### Material for this task
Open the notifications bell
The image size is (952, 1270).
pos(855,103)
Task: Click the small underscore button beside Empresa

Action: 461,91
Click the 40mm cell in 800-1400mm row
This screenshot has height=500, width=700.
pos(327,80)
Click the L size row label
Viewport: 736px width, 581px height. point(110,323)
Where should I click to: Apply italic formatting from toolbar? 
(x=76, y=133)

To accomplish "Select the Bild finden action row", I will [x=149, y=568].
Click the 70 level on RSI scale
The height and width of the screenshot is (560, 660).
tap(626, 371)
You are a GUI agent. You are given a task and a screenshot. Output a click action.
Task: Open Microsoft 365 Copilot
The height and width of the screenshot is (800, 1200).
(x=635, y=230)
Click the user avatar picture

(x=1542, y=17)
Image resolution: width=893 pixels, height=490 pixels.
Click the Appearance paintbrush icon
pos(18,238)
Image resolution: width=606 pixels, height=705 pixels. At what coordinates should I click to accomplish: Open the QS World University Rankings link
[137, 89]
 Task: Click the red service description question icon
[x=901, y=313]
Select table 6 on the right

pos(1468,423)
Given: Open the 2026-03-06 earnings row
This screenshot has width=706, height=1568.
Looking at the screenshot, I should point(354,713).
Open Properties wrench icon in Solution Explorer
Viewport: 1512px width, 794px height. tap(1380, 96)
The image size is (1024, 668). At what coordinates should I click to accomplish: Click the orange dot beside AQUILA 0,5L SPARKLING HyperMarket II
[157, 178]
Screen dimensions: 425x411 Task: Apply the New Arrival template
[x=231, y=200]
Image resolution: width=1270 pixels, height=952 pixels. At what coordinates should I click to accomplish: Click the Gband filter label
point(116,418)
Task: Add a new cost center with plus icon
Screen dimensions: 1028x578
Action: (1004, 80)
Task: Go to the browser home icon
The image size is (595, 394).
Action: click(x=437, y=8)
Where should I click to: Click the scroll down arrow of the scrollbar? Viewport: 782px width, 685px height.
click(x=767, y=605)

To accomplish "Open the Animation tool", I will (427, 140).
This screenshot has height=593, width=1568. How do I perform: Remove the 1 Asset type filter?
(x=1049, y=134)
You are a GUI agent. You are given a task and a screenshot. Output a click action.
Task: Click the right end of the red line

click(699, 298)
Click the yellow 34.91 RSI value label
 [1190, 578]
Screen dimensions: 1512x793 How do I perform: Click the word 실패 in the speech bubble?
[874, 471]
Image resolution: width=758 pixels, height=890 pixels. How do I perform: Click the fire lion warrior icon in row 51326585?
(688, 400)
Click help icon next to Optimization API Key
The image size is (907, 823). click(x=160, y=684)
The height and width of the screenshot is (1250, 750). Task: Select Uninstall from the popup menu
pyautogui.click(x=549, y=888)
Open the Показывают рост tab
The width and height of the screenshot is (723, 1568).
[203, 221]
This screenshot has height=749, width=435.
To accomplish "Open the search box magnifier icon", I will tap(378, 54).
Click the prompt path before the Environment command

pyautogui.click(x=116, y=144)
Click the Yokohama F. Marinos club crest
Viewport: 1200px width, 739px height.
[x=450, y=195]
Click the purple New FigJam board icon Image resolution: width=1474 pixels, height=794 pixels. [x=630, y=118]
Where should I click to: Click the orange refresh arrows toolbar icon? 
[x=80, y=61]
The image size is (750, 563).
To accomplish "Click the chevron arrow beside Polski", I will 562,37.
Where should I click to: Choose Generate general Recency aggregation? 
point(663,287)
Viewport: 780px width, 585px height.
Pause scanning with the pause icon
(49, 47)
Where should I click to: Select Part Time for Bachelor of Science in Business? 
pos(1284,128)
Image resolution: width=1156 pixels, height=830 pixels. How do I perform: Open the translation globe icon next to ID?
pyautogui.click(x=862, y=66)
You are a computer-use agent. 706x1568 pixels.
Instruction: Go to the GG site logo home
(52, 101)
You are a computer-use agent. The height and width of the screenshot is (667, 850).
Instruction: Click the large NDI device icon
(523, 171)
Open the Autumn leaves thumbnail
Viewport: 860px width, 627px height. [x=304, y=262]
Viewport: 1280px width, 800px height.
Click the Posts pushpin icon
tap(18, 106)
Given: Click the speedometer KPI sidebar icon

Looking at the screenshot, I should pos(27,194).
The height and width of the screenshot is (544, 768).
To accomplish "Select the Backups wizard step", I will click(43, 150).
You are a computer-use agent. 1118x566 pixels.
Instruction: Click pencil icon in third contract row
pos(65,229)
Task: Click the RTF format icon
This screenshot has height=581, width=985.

### Try it
The response should consist of all the entries, transcribed exactly.

### Response to this task
Open the notifications bell
The image size is (952, 1270).
pos(855,103)
Task: Click the small underscore button beside Empresa

Action: 461,91
Click the 40mm cell in 800-1400mm row
This screenshot has height=500, width=700.
pos(327,80)
Click the L size row label
Viewport: 736px width, 581px height. point(110,323)
Where should I click to: Apply italic formatting from toolbar? 
(x=76, y=133)

To accomplish "Select the Bild finden action row", I will [x=149, y=568].
Click the 70 level on RSI scale
The height and width of the screenshot is (560, 660).
tap(626, 371)
You are a GUI agent. You are given a task and a screenshot. Output a click action.
Task: Open Microsoft 365 Copilot
The height and width of the screenshot is (800, 1200).
(x=635, y=230)
Click the user avatar picture

(x=1542, y=17)
Image resolution: width=893 pixels, height=490 pixels.
Click the Appearance paintbrush icon
pos(18,238)
Image resolution: width=606 pixels, height=705 pixels. At what coordinates should I click to accomplish: Open the QS World University Rankings link
[137, 89]
 Task: Click the red service description question icon
[x=901, y=313]
Select table 6 on the right

pos(1468,423)
Given: Open the 2026-03-06 earnings row
This screenshot has width=706, height=1568.
Looking at the screenshot, I should point(354,713).
Open Properties wrench icon in Solution Explorer
Viewport: 1512px width, 794px height. tap(1380, 96)
The image size is (1024, 668). At what coordinates should I click to accomplish: Click the orange dot beside AQUILA 0,5L SPARKLING HyperMarket II
[157, 178]
Screen dimensions: 425x411 Task: Apply the New Arrival template
[x=231, y=200]
Image resolution: width=1270 pixels, height=952 pixels. At what coordinates should I click to accomplish: Click the Gband filter label
point(116,418)
Task: Add a new cost center with plus icon
Screen dimensions: 1028x578
Action: (1004, 80)
Task: Go to the browser home icon
The image size is (595, 394).
Action: click(x=437, y=8)
Where should I click to: Click the scroll down arrow of the scrollbar? Viewport: 782px width, 685px height.
click(x=767, y=605)

To accomplish "Open the Animation tool", I will (427, 140).
This screenshot has height=593, width=1568. How do I perform: Remove the 1 Asset type filter?
(x=1049, y=134)
You are a GUI agent. You are given a task and a screenshot. Output a click action.
Task: Click the right end of the red line

click(699, 298)
Click the yellow 34.91 RSI value label
 [1190, 578]
Screen dimensions: 1512x793 How do I perform: Click the word 실패 in the speech bubble?
[874, 471]
Image resolution: width=758 pixels, height=890 pixels. How do I perform: Click the fire lion warrior icon in row 51326585?
(688, 400)
Click help icon next to Optimization API Key
The image size is (907, 823). click(x=160, y=684)
The height and width of the screenshot is (1250, 750). Task: Select Uninstall from the popup menu
pyautogui.click(x=549, y=888)
Open the Показывают рост tab
The width and height of the screenshot is (723, 1568).
[203, 221]
This screenshot has height=749, width=435.
To accomplish "Open the search box magnifier icon", I will tap(378, 54).
Click the prompt path before the Environment command

pyautogui.click(x=116, y=144)
Click the Yokohama F. Marinos club crest
Viewport: 1200px width, 739px height.
[x=450, y=195]
Click the purple New FigJam board icon Image resolution: width=1474 pixels, height=794 pixels. [x=630, y=118]
Where should I click to: Click the orange refresh arrows toolbar icon? 
[x=80, y=61]
The image size is (750, 563).
To accomplish "Click the chevron arrow beside Polski", I will 562,37.
Where should I click to: Choose Generate general Recency aggregation? 
point(663,287)
Viewport: 780px width, 585px height.
Pause scanning with the pause icon
(49, 47)
Where should I click to: Select Part Time for Bachelor of Science in Business? 
pos(1284,128)
Image resolution: width=1156 pixels, height=830 pixels. How do I perform: Open the translation globe icon next to ID?
pyautogui.click(x=862, y=66)
You are a computer-use agent. 706x1568 pixels.
Instruction: Go to the GG site logo home
(52, 101)
You are a computer-use agent. The height and width of the screenshot is (667, 850).
Instruction: Click the large NDI device icon
(523, 171)
Open the Autumn leaves thumbnail
Viewport: 860px width, 627px height. [x=304, y=262]
Viewport: 1280px width, 800px height.
Click the Posts pushpin icon
tap(18, 106)
Given: Click the speedometer KPI sidebar icon

Looking at the screenshot, I should pos(27,194).
The height and width of the screenshot is (544, 768).
To accomplish "Select the Backups wizard step", I will click(43, 150).
You are a computer-use agent. 1118x566 pixels.
Instruction: Click pencil icon in third contract row
pos(65,229)
Task: Click the RTF format icon
This screenshot has height=581, width=985.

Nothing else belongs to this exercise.